- [Saved dataset items]:
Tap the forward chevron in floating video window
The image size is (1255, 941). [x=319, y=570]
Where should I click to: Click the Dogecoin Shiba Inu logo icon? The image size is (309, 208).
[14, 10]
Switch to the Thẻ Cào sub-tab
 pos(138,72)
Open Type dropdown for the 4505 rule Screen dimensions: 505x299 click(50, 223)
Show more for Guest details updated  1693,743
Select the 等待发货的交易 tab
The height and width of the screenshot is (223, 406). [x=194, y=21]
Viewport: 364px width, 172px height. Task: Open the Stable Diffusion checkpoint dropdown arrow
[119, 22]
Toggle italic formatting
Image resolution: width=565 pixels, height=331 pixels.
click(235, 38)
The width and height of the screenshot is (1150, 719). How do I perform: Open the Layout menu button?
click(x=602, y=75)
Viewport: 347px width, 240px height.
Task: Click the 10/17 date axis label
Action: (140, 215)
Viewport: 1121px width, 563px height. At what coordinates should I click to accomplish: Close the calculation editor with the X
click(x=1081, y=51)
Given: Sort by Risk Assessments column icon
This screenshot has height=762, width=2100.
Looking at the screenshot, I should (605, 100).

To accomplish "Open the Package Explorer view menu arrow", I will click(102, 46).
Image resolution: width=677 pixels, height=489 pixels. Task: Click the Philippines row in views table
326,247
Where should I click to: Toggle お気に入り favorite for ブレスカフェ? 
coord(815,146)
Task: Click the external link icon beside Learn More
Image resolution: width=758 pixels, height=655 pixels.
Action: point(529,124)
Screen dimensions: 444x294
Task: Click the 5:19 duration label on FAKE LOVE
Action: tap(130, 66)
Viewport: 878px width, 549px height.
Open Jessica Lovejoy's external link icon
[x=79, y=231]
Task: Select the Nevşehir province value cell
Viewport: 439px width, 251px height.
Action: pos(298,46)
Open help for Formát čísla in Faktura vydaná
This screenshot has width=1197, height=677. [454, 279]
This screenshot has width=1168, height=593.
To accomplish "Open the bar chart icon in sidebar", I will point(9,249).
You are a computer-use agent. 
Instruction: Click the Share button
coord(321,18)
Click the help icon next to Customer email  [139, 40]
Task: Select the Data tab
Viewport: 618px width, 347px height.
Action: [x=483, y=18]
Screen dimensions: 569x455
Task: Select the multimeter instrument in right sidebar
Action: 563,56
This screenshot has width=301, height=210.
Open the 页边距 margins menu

- [Aim]: Copy all of the lines above word for word.

- [Completed task]:
Tap the forward chevron in floating video window
The image size is (1255, 941). [x=319, y=570]
Where should I click to: Click the Dogecoin Shiba Inu logo icon? The image size is (309, 208).
[14, 10]
Switch to the Thẻ Cào sub-tab
 pos(138,72)
Open Type dropdown for the 4505 rule Screen dimensions: 505x299 click(50, 223)
Show more for Guest details updated  1693,743
Select the 等待发货的交易 tab
The height and width of the screenshot is (223, 406). [x=194, y=21]
Viewport: 364px width, 172px height. Task: Open the Stable Diffusion checkpoint dropdown arrow
[119, 22]
Toggle italic formatting
Image resolution: width=565 pixels, height=331 pixels.
click(235, 38)
The width and height of the screenshot is (1150, 719). How do I perform: Open the Layout menu button?
click(x=602, y=75)
Viewport: 347px width, 240px height.
Task: Click the 10/17 date axis label
Action: (140, 215)
Viewport: 1121px width, 563px height. At what coordinates should I click to accomplish: Close the calculation editor with the X
click(x=1081, y=51)
Given: Sort by Risk Assessments column icon
This screenshot has height=762, width=2100.
Looking at the screenshot, I should (605, 100).

To accomplish "Open the Package Explorer view menu arrow", I will click(102, 46).
Image resolution: width=677 pixels, height=489 pixels. Task: Click the Philippines row in views table
326,247
Where should I click to: Toggle お気に入り favorite for ブレスカフェ? 
coord(815,146)
Task: Click the external link icon beside Learn More
Image resolution: width=758 pixels, height=655 pixels.
Action: point(529,124)
Screen dimensions: 444x294
Task: Click the 5:19 duration label on FAKE LOVE
Action: tap(130, 66)
Viewport: 878px width, 549px height.
Open Jessica Lovejoy's external link icon
[x=79, y=231]
Task: Select the Nevşehir province value cell
Viewport: 439px width, 251px height.
Action: pos(298,46)
Open help for Formát čísla in Faktura vydaná
This screenshot has width=1197, height=677. [454, 279]
This screenshot has width=1168, height=593.
To accomplish "Open the bar chart icon in sidebar", I will point(9,249).
You are a computer-use agent. 
Instruction: Click the Share button
coord(321,18)
Click the help icon next to Customer email  [139, 40]
Task: Select the Data tab
Viewport: 618px width, 347px height.
Action: [x=483, y=18]
Screen dimensions: 569x455
Task: Select the multimeter instrument in right sidebar
Action: 563,56
This screenshot has width=301, height=210.
Open the 页边距 margins menu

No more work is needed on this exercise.